*What is asked*.
(1) In the article on Premier Li's meeting with Albanese, translate this sentence into Spanish: "Li also announced on Monday that China will include Australia on the list of unilateral visa-free countries."
(2) The article on Premier Li's meeting with Albanese describes the China-Australia comprehensive strategic partnership that Li wants to build. List every quality it gives for that partnership.
(3) Continue the news article on Premier Li's meeting with Albanese, starting after its last paragraph.

*Passage*.
━━━━

Premier Li meets Albanese; 'visit shows China’s sincerity in improving ties with Australia'
Two countries to expand cooperation in new energy vehicles, renewable energy power generation
Published: Jun 17, 2024 11:22 PM
Chinese Premier Li Qiang and Australian Prime Minister Anthony Albanese shake hands at the ninth China-Australia Annual Leaders' Meeting in Canberra, Australia, on June 17, 2024. Photo: Xinhua

Chinese Premier Li Qiang and Australian Prime Minister Anthony Albanese shake hands at the ninth China-Australia Annual Leaders' Meeting in Canberra, Australia, on June 17, 2024. Photo: Xinhua

Chinese Premier Li Qiang said Monday that China is ready to work with Australia to build a more mature, stable and fruitful China-Australia comprehensive strategic partnership to better benefit the two peoples. Li also announced on Monday that China will include Australia on the list of unilateral visa-free countries.

The premier's visit to Australia has showcased China's sincerity in improving ties with Australia, and it is hoped that Australia will meet China halfway to allow for the evolution of bilateral relations and increased cooperation, said observers.

━━━━

*Records provided*.
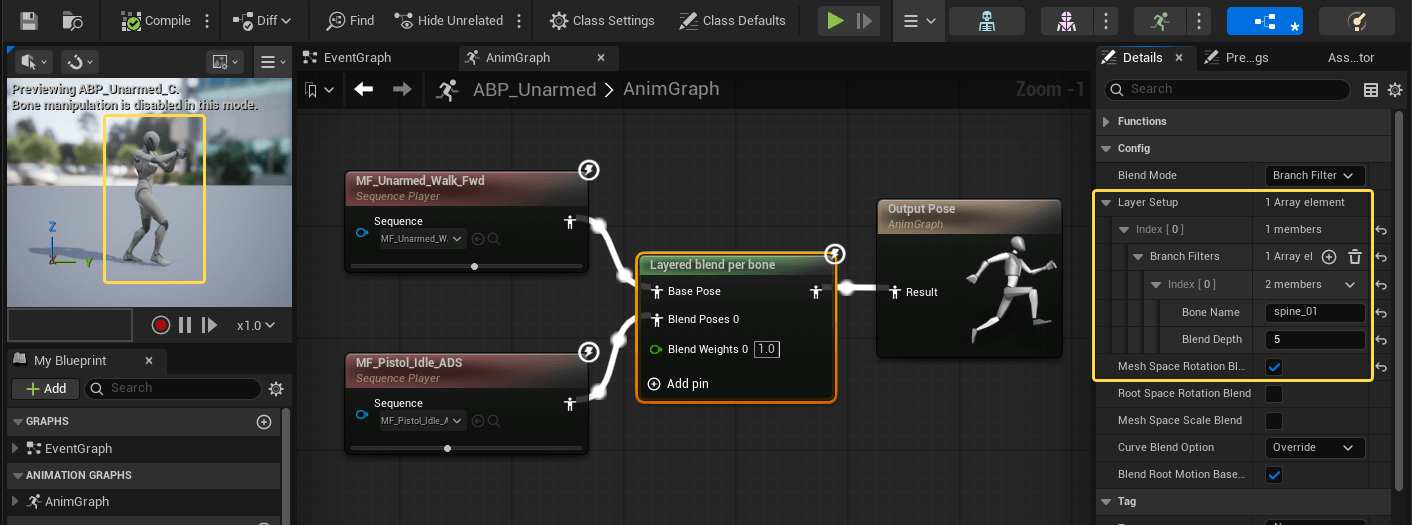Navigate back with the left arrow
Screen dimensions: 1412x525
click(364, 90)

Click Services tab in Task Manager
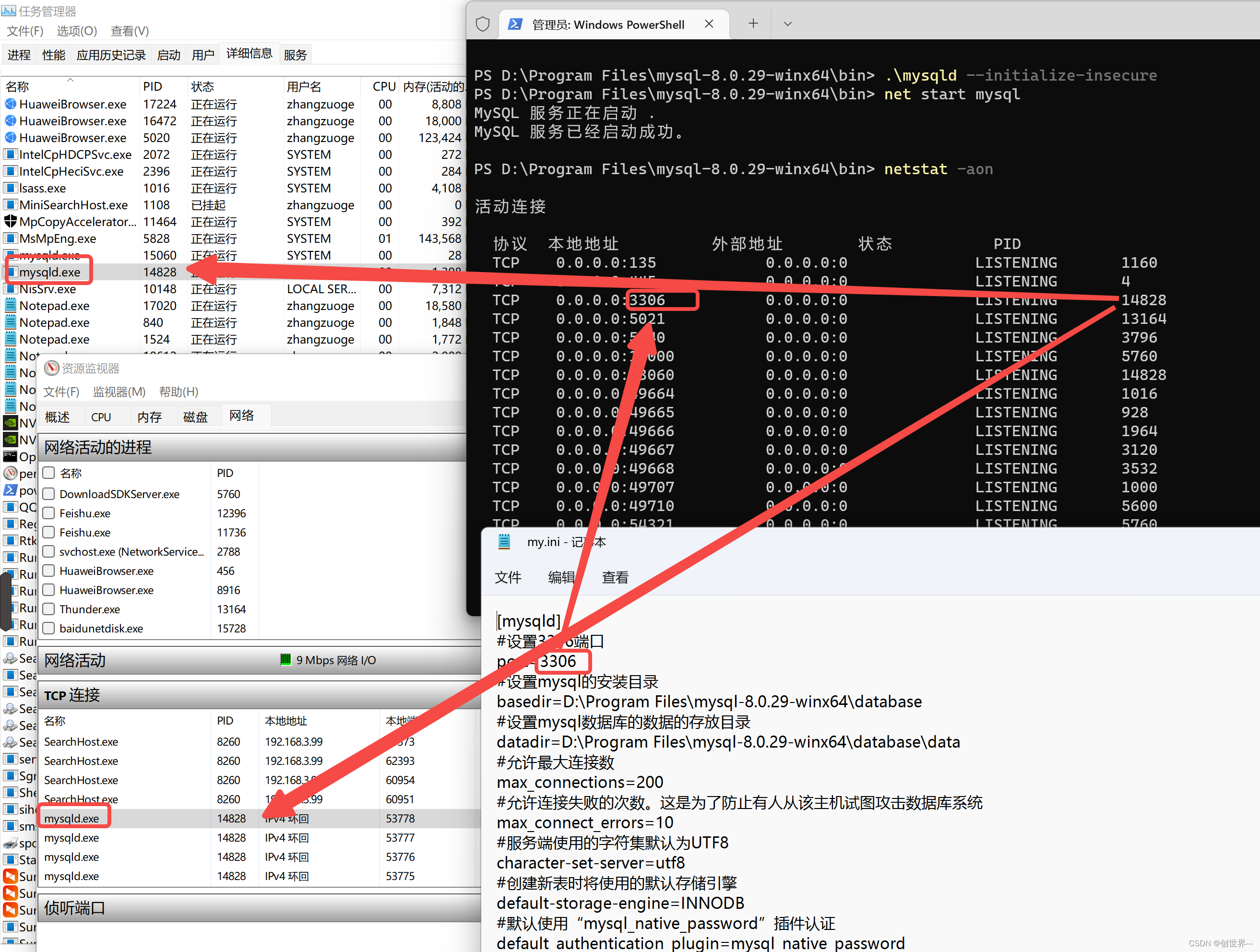click(x=296, y=54)
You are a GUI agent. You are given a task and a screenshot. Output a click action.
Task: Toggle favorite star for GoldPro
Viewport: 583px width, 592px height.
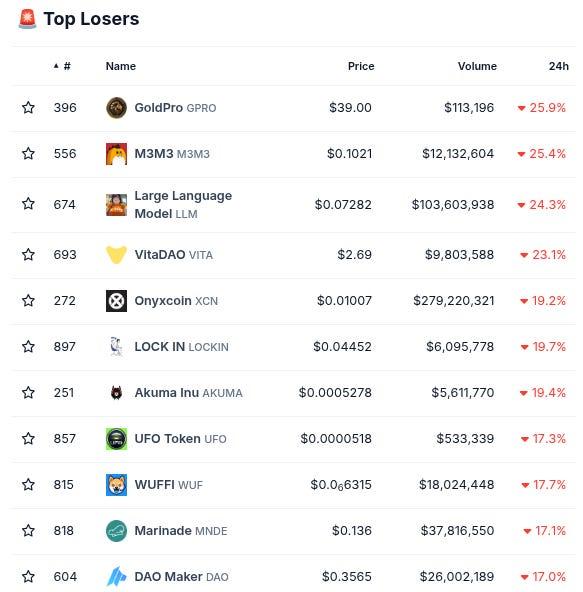click(28, 108)
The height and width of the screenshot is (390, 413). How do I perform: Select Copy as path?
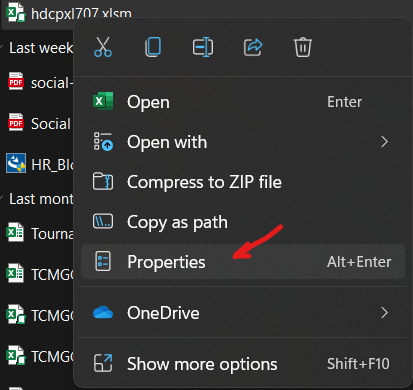pos(243,222)
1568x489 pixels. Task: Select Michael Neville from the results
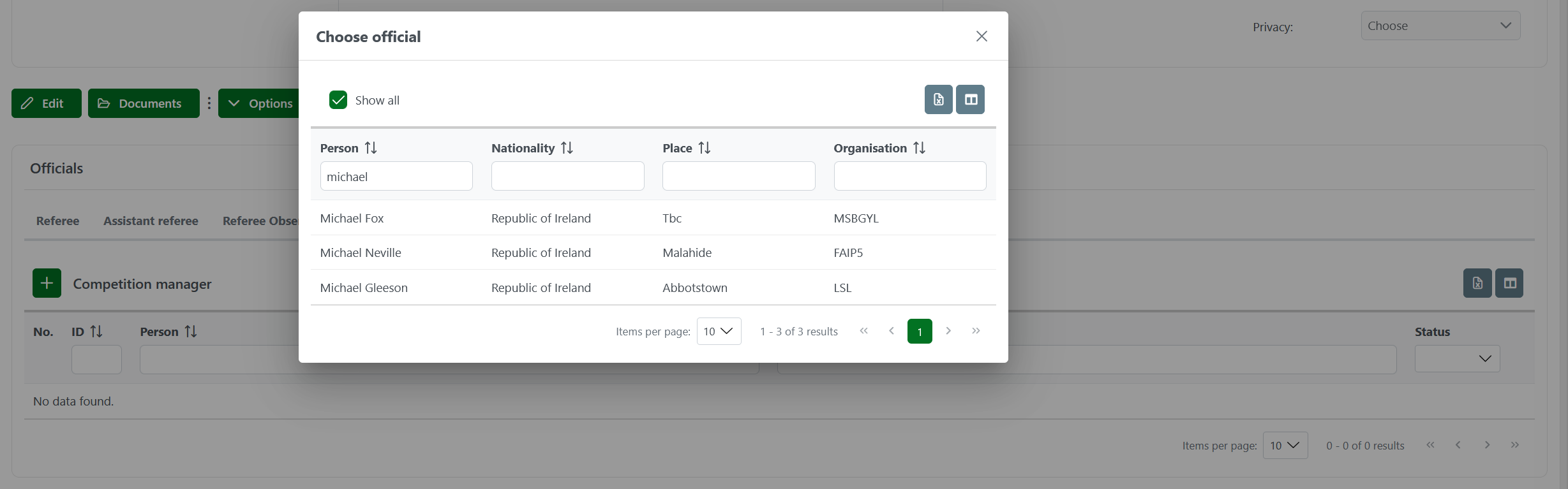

━━━━

*The results*.
(1) Li también anunció el lunes que China incluirá a Australia en la lista de países a los que concede exención de visado de forma unilateral.

(2)
- mature
- stable
- fruitful

(3)
Looking back at the development of China-Australia relations over the past decade, the most important experience and inspiration is to uphold mutual respect and mutually beneficial cooperation, and seek common ground while shelving differences, Li said.

Li made the remarks during the ninth China-Australia Annual Leaders' Meeting with Australian Prime Minister Anthony Albanese.

Since Prime Minister Albanese's visit to China last November, China and Australia have further restored and developed dialogues and cooperation in various fields, achieving a comprehensive turnaround in bilateral relations, Li said.

He said China is willing to work with Australia to maintain and develop the current hard-won positive momentum of bilateral relations.

Li also expressed the hope that the Australian side can provide a fair, just and non-discriminatory business environment for Chinese enterprises, and provide more convenience for personnel exchanges between the two sides.

China is willing to enhance coordination and cooperation with Australia at regional and international levels, oppose bloc confrontation and a "new Cold War" from the perspective of maintaining regional peace and stability, adhere to openness, inclusiveness and common development, and work together to advance regional economic integration and build an open world economy, Li said. 

China is willing to stick to its comprehensive strategic partnership with Australia, give full play to the China-Australia Strategic Economic Dialogue and other mechanisms, continuously boost trade, actively expand cooperation in new energy vehicles, renewable energy power generation and other fields, and strengthen sub-national, cultural and tourism exchanges and cooperation, he said.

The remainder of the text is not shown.